DIRECTIONS FOR THIS TASK:
Can you turn the records, starting with the line that contains "You are a GUI" and going on through the end of the records, into a numbered list with any blank lines left out?

Collected data

────────────────────

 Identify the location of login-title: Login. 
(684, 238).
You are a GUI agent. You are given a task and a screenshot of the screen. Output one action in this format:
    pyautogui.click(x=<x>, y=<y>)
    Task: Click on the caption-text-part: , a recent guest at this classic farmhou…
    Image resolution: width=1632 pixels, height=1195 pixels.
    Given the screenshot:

────────────────────

EXPECTED ANSWER:
1. You are a GUI agent. You are given a task and a screenshot of the screen. Output one action in this format:
2.     pyautogui.click(x=<x>, y=<y>)
3.     Task: Click on the caption-text-part: , a recent guest at this classic farmhou…
4.     Image resolution: width=1632 pixels, height=1195 pixels.
5.     Given the screenshot:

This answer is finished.